Fast forward 498 years later and it is the subject of one of the most popular fictional tales in recent times, Dan Brownʼs, The da Vinci Code. This book was read, discussed and debated about at every Starbucks across the country. The super fast-paced, page-turner, was a must read for the habitual book reader and the novice alike. The da Vinci Code crossed all genres and had a nation captivated with its blurred line between fiction and nonfiction.

When The da Vinci Code merged into pop-culture, the studios came-a- knockinʼ, as it often happens. Knowing that the novel would eventually become a movie, I had particular actors in mind while reading the book (Harrison Ford as Langdon). There has never been a time when I wished I was part of the movie making process more than when I heard ʽCode was in pre-production. I knew they would get it all wrong and when I heard that Ron Howard was tagged to direct it, I thought "hmmm, I like this guy, but I just donʼt see the fit for this movie."

And on a warm summer evening, opening night at the Bridge in Culver City, my fears and concerns were confirmed. The da Vinci Code, just did not live up to what I was hoping it to be. I really did not expect too much more. The challenge of putting 560 pages into what is usually between 110 and 125 pages of a screenplay can be quite difficult. In all fairness to the screenplays scribe, Akiva Goldman, the movie stuck very close to the book itself.

The biggest problem that I had was the pacing. The book was so fast-paced and a mile a minute that you really needed that same cadence to transfer to the big screen. I felt like I was on the run in Brownʼs novel, but in the movie the pacing left me kind of, well...bored. I know Tom Hanks is considered to be a great American thespian and that is fine and dandy, but Mr. Hanks just did not do it for me as Robert Langdon. Usually I am a big fan of casting non A-listerʼs in movies, but Audrey Tatou as Agent Sophie Neveu was too flat a performance for a female opposite.

On the positive side, I was quite happy seeing Jean Reno as Captain Bezu Fache.
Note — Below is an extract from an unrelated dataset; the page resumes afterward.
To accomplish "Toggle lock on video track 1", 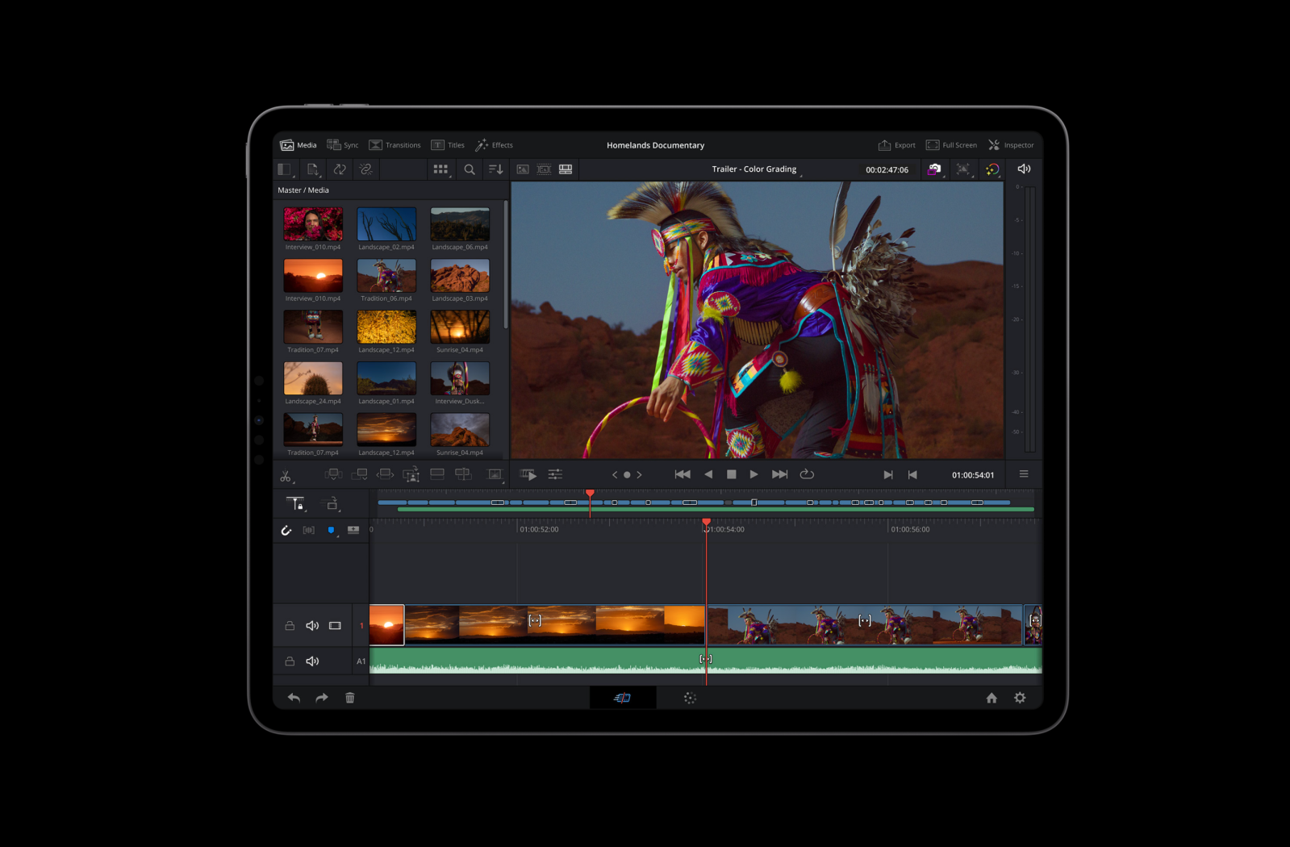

Renoʼs performance in the "Professional" still stays with me. I will chalk one up in the win category for Howard, for casting Paul Bethany as Silas, dude was scary. As far as the transition of books to movies go, I will have to give The da Vinci Code a passing grade. Yes they made the standard omissions and added a few elements that surely were not in Brownʼs masterpiece, but that is par for movie making course.